N°1 - Juin 2020 (Détention provisoire)

Lettre de la chambre criminelle

De la nécessité de délivrer au plus vite un permis de communiquer à l’avocat

Crim., 7 janvier 2020, pourvoi n° 19-86.465

Crim., 19 février 2020, pourvoi n°19-87.545

Crim., 10 mars 2020, pourvoi n°19-87.757

L’effectivité des droits de la défense commande que le juge d’instruction délivre au plus vite au conseil, c'est-à-dire mette à sa disposition, un permis de communiquer avec son client détenu.

Au demeurant, ce permis peut être délivré d'office dès la décision d'incarcération provisoire.

En conséquence, est illégal le placement en détention provisoire d’une personne mise en examen dont le conseil n’a pu assurer la défense, faute de délivrance par le juge d’instruction d’un permis de communiquer demandé durant le temps de l’incarcération provisoire de celle-ci.

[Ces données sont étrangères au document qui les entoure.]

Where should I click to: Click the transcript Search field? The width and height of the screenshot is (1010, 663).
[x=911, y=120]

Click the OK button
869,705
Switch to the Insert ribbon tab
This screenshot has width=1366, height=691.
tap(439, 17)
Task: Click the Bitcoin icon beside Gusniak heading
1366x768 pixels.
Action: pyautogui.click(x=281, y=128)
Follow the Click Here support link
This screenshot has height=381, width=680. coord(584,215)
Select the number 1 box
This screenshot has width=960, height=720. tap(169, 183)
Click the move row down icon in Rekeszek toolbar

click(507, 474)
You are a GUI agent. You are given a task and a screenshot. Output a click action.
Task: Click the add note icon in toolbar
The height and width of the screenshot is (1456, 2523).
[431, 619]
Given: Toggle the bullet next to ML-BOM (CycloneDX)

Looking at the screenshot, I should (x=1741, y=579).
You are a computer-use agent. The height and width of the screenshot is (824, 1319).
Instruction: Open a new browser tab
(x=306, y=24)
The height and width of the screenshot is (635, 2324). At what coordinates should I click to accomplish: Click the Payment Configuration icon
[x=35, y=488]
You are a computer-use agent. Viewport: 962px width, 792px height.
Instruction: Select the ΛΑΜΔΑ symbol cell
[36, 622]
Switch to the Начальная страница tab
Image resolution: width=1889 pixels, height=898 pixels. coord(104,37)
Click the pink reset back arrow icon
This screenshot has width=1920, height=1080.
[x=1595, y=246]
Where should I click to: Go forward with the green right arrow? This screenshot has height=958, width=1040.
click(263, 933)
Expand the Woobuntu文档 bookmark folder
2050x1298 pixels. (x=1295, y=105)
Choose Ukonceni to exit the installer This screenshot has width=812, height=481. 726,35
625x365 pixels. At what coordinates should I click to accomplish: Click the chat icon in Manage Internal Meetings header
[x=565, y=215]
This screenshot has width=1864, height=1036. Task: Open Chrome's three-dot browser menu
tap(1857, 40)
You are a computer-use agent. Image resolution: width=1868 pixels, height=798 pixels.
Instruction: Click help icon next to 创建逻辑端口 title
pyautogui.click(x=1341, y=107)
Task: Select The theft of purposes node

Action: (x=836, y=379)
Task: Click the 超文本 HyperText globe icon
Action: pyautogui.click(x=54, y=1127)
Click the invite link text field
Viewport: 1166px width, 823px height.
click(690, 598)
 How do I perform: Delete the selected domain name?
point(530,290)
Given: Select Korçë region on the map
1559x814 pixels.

Cependant, dans le cas où un tel permis a été délivré, il appartient au conseil, s’il estime n’être pas en mesure d’effectuer les démarches nécessaires pour retirer celui-ci et s’entretenir, en temps utile, avec son client avant le débat préalable sur le placement en détention, de solliciter un report de ce débat, si ce report est légalement possible. 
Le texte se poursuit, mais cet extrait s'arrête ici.